**Texte de l'exercice:**
+++

Jusqu'à combien de temps peuvent durer les effets du Covid ? 

Mincu estime qu’au cours de l'année dernière, environ 30 % de ses patients ont souffert de problèmes persistants après leur guérison. Mais selon lui, il n’est pas réaliste de s'attendre à ce que les symptômes disparaissent immédiatement. 

Il cite le guide NICE du Royaume-Uni comme le manuel le plus « complet » en matière de traitement des effets secondaires persistants du coronavirus. Le guide recommande d'attendre quatre semaines à partir de la date de l'infection avant de consulter un médecin pour des symptômes persistants.

Mincu cite également les données britanniques recueillies par le NHS qui montrent que, 14 jours après l'apparition de la maladie, 50 % des personnes ont encore des symptômes. Ce pourcentage tombe à 4 % au bout de trois mois. « Je n'ai eu qu'un seul patient dont les symptômes ont persisté pendant plus de six mois, et même alors ils ont disparu après sept ou huit mois », dit-il. 

Mincu dit que des médecins de différentes spécialités collaboreraient à l'élaboration d'un guide officiel sur le Covid long. Le problème est que la plupart sont occupés à traiter les cas les plus urgents de la maladie. « Il faudra probablement encore quelques années avant que nous comprenions vraiment la maladie et ses conséquences », dit-il.

+++

**Données de l'exercice:**

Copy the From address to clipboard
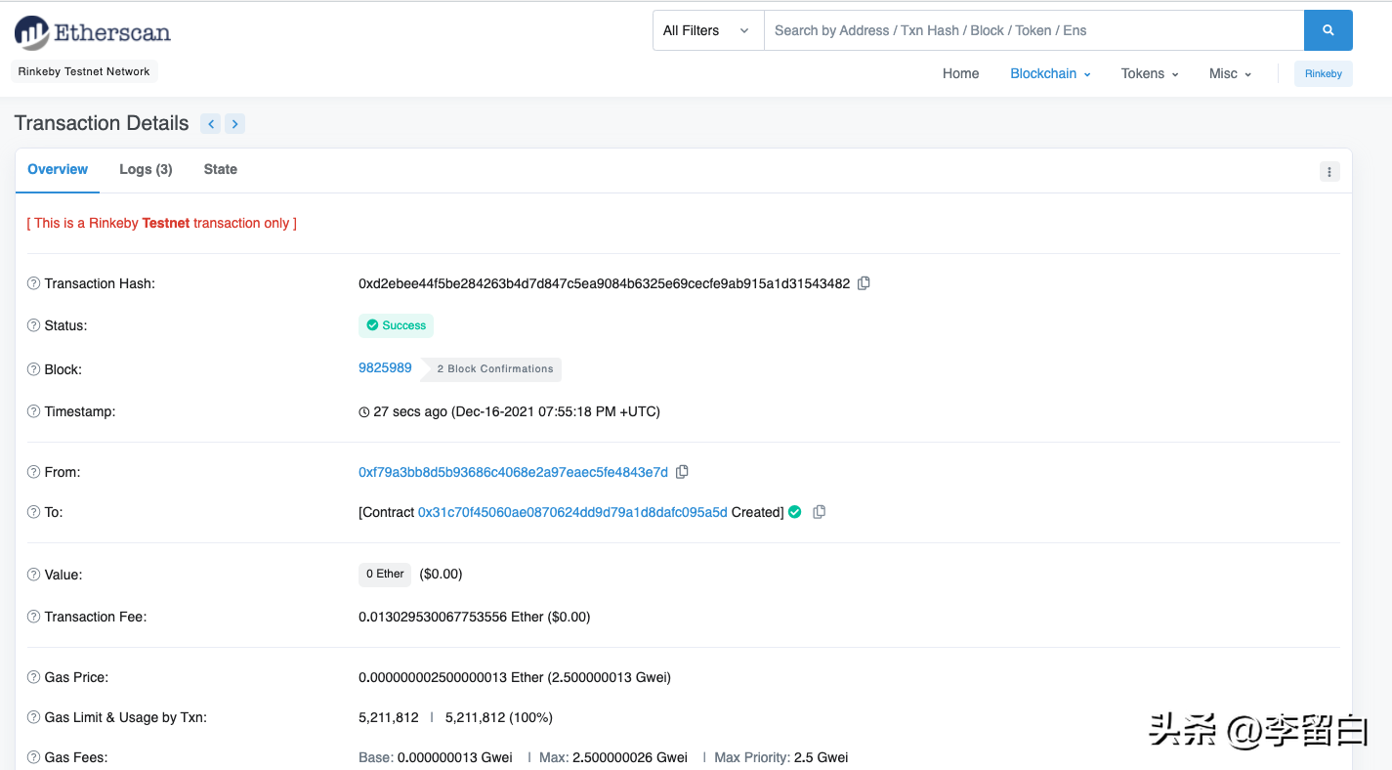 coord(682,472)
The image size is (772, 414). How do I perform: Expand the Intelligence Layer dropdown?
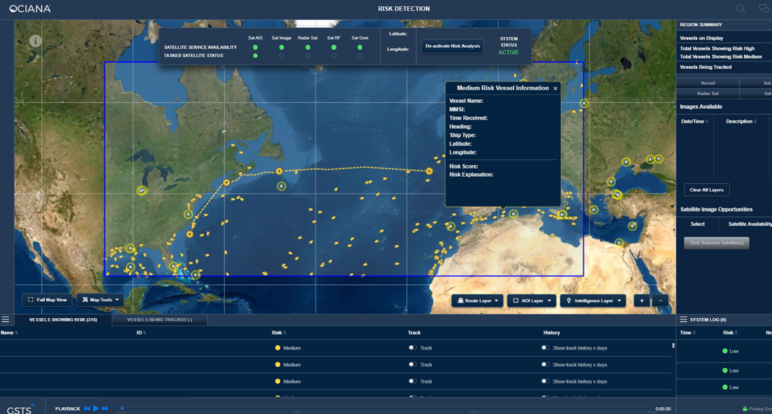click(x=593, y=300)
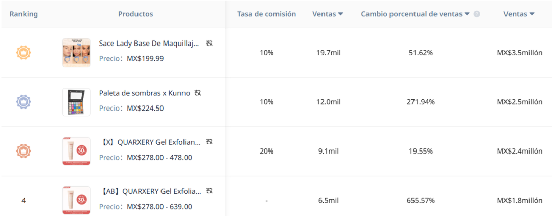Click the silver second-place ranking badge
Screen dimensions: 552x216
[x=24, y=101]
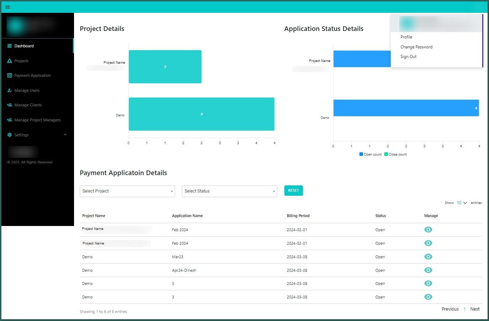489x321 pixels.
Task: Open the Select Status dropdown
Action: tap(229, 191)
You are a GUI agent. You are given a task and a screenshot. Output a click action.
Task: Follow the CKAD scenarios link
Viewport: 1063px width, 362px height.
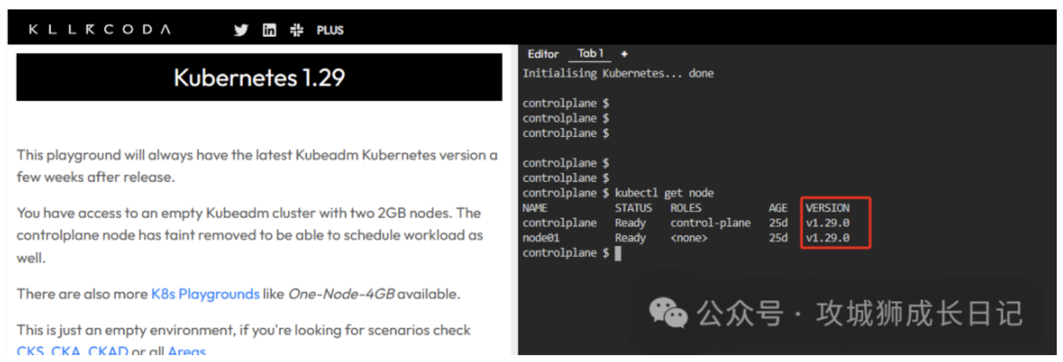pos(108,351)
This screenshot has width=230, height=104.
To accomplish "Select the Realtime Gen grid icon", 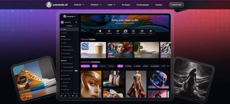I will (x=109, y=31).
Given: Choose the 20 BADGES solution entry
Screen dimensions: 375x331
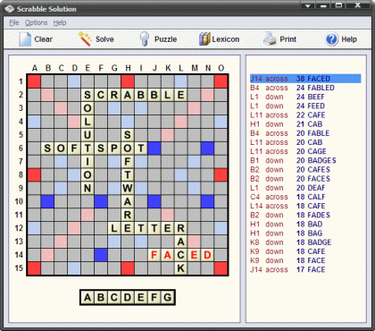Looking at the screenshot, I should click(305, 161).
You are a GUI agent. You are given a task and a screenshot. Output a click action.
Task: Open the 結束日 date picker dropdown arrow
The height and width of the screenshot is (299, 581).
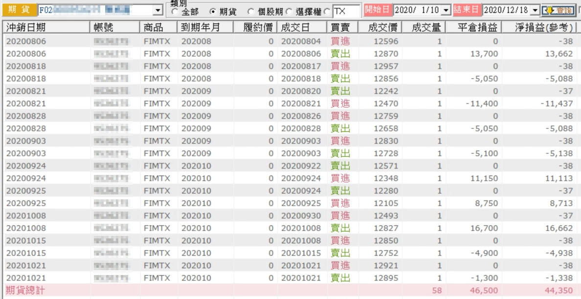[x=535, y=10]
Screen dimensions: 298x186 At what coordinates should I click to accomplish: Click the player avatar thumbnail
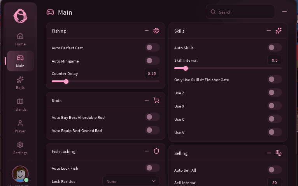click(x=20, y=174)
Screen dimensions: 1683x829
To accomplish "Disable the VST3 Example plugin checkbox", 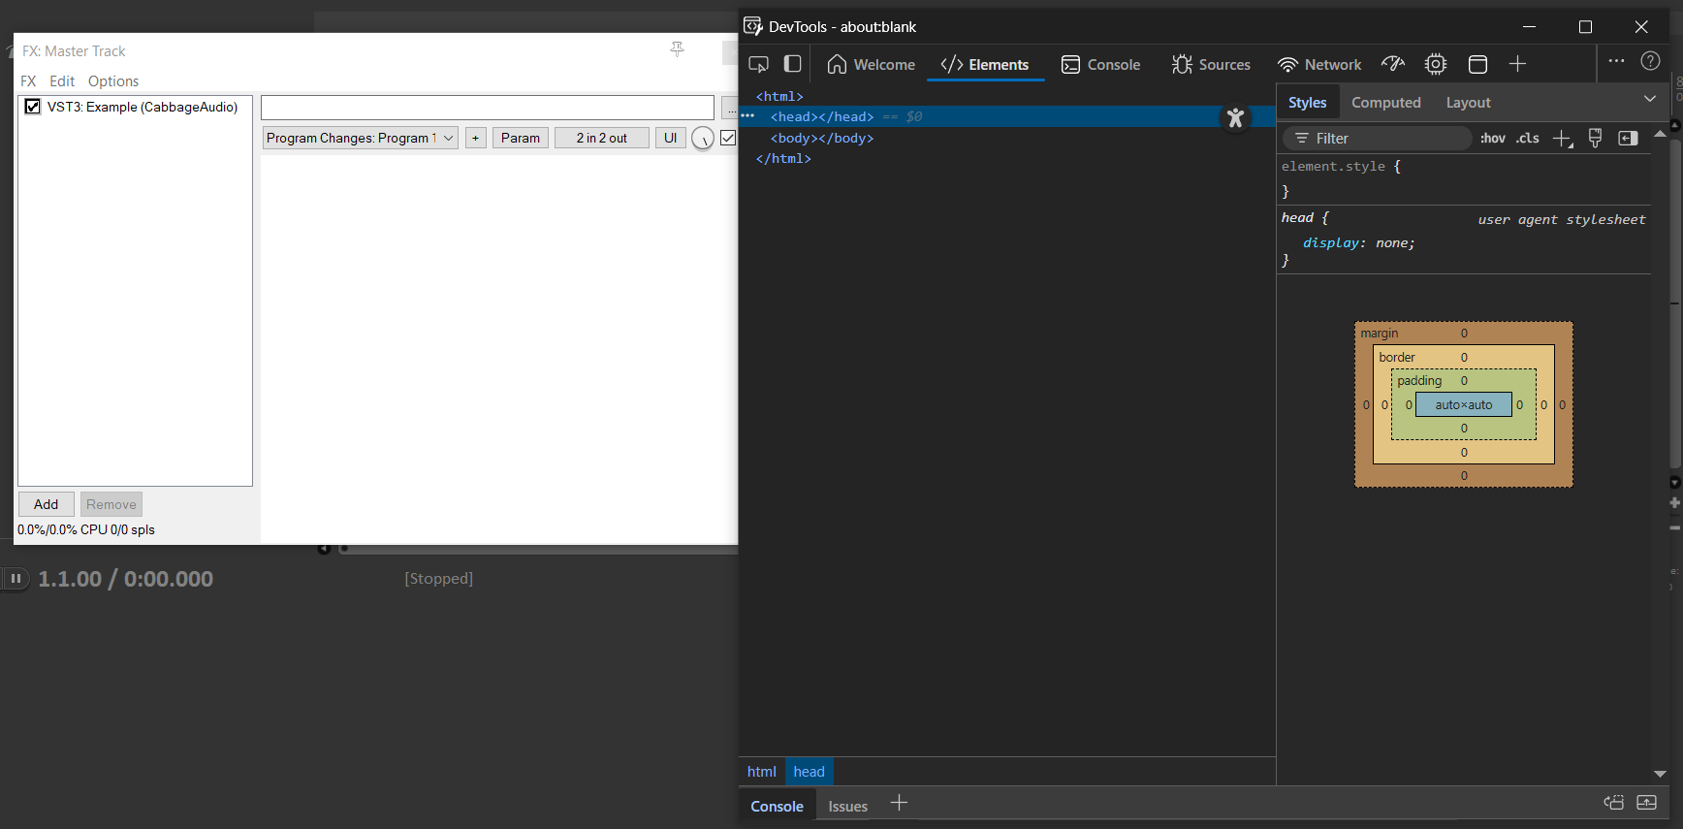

+++

**Tâche 1:**
Selon le texte sur les effets du Covid, combien de temps le guide NICE recommande-t-il d'attendre après l'infection avant de consulter un médecin pour des symptômes persistants ?
**Tâche 2:**
Transcrivez le passage du texte sur les effets du Covid qui commence aux mots « Il cite le guide » et s'arrête après les mots « des symptômes persistants. ».
**Tâche 3:**
Indiquez si chacune des affirmations suivantes concorde avec le texte sur les effets du Covid, en répondant par oui ou par non et en citant les mots du texte qui tranchent.
(a) D'après les données du NHS, 4 % des personnes ont encore des symptômes au bout de trois mois.
(b) Mincu estime qu'environ la moitié de ses patients ont souffert de problèmes persistants au cours de l'année dernière.
(c) Selon Mincu, la plupart des médecins sont disponibles pour élaborer un guide officiel sur le Covid long.
La liste n'intervient pas dans ce travail.

**Résultat attendu 1:**
Quatre semaines à partir de la date de l'infection.

**Résultat attendu 2:**
Il cite le guide NICE du Royaume-Uni comme le manuel le plus « complet » en matière de traitement des effets secondaires persistants du coronavirus. Le guide recommande d'attendre quatre semaines à partir de la date de l'infection avant de consulter un médecin pour des symptômes persistants.

**Résultat attendu 3:**
(a) Oui : « Ce pourcentage tombe à 4 % au bout de trois mois. »
(b) Non : « environ 30 % de ses patients ont souffert de problèmes persistants après leur guérison »
(c) Non : « la plupart sont occupés à traiter les cas les plus urgents de la maladie »